INSTRUCTIONS TO FOLLOW. Return the records below from the line containing "At what coordinates should I click to accomplish: Open the" onward, exactly, through and including the last line.

RECORDS SUPPLIED.

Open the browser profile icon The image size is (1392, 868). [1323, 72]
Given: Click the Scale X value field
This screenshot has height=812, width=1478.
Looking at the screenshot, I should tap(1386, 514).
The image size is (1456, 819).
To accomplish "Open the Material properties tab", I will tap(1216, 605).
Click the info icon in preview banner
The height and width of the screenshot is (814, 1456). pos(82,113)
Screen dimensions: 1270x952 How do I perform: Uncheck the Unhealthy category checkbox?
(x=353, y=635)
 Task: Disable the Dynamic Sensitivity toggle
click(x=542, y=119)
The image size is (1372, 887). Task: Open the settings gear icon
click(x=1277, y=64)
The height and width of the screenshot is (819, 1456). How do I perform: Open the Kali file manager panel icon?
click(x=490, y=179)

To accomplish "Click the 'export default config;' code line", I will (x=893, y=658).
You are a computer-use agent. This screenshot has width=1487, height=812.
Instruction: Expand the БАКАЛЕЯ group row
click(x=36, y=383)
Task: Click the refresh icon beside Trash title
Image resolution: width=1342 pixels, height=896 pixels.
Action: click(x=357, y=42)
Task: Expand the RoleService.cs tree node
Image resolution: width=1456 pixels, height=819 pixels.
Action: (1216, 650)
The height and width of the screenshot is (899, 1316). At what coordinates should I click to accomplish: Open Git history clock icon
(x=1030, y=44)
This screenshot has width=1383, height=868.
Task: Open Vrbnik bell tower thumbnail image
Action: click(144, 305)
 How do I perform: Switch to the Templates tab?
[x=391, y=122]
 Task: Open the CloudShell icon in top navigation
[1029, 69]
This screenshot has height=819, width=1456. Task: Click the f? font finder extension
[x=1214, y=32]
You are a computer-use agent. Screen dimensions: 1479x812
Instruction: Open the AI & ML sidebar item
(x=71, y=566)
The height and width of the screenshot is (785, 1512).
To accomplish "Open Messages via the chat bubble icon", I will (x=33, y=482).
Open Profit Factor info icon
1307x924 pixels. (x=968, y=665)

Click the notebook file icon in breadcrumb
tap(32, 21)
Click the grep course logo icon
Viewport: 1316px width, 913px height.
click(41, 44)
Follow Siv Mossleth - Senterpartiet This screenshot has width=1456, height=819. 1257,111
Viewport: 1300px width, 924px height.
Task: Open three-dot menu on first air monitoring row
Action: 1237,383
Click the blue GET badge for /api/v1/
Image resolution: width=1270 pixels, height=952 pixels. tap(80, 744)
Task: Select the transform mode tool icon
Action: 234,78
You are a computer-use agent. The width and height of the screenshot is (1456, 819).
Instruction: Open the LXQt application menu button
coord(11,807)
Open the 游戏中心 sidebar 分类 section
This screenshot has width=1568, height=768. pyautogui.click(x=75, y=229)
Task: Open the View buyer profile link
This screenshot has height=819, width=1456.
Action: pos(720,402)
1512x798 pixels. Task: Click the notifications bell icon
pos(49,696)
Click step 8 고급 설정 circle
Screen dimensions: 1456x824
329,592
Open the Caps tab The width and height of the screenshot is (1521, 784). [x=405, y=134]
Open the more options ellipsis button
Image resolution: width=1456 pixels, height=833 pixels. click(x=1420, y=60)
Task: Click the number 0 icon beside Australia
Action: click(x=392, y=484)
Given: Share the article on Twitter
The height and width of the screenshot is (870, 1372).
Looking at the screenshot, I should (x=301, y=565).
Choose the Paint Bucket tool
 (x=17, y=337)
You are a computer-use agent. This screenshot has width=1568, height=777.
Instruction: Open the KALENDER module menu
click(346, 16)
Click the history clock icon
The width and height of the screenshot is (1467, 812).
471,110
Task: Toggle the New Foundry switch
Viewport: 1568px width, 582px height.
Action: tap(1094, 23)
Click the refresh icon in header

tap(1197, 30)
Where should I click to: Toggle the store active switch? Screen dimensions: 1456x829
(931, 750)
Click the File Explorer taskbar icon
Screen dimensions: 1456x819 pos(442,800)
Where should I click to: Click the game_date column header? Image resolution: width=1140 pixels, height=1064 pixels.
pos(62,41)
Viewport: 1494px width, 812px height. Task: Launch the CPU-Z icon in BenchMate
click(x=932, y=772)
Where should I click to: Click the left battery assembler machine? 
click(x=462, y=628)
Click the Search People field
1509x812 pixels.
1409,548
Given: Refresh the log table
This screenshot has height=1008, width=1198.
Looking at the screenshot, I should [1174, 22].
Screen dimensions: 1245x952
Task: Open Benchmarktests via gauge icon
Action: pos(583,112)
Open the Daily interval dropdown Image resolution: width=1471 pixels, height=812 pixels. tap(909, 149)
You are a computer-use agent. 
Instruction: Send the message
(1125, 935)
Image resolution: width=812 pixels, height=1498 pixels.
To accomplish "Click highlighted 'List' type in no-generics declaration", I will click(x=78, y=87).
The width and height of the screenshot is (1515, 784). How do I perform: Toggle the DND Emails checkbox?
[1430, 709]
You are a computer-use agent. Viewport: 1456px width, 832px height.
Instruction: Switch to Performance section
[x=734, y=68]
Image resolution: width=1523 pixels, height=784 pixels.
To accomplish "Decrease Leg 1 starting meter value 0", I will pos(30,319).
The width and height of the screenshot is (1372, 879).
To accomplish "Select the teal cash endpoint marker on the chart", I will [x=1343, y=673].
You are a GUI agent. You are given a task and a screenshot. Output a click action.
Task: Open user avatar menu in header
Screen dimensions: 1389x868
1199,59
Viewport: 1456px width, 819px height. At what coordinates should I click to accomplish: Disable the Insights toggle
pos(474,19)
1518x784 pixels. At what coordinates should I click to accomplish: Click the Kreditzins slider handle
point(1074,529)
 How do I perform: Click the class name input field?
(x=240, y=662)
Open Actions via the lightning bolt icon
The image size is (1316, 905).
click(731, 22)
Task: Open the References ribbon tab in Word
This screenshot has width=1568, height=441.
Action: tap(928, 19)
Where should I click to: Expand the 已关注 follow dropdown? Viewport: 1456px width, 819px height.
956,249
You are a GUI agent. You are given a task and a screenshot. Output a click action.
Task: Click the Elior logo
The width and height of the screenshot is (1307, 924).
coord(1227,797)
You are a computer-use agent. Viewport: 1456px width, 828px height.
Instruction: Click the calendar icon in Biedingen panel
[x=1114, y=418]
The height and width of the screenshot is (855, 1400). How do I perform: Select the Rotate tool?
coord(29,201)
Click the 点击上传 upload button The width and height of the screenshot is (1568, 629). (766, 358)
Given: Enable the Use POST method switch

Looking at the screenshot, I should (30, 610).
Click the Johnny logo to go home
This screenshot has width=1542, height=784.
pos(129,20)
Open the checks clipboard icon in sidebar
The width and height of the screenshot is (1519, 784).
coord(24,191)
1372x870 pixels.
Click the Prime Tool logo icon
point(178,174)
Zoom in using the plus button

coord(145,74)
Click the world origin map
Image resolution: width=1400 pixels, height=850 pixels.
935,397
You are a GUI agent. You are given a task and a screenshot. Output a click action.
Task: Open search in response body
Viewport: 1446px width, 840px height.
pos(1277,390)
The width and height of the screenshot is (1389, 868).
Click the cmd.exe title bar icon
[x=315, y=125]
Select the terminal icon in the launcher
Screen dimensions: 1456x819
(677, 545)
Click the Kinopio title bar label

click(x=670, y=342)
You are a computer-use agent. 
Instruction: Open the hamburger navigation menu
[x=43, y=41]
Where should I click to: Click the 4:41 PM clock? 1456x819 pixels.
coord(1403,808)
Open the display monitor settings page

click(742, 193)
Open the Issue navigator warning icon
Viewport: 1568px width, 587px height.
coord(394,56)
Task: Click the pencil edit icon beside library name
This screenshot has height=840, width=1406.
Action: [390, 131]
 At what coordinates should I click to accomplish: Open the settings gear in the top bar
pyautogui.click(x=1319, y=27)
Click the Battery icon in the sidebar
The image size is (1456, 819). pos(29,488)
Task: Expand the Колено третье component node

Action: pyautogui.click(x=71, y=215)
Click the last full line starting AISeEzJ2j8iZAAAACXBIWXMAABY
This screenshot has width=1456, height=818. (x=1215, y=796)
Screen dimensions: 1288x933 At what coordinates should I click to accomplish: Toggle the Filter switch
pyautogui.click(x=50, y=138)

EXERCISE RESPONSE.
 At what coordinates should I click to accomplish: Open the settings gear in the top bar
pyautogui.click(x=1319, y=27)
Click the Battery icon in the sidebar
The image size is (1456, 819). pos(29,488)
Task: Expand the Колено третье component node

Action: pyautogui.click(x=71, y=215)
Click the last full line starting AISeEzJ2j8iZAAAACXBIWXMAABY
This screenshot has width=1456, height=818. (x=1215, y=796)
Screen dimensions: 1288x933 At what coordinates should I click to accomplish: Toggle the Filter switch
pyautogui.click(x=50, y=138)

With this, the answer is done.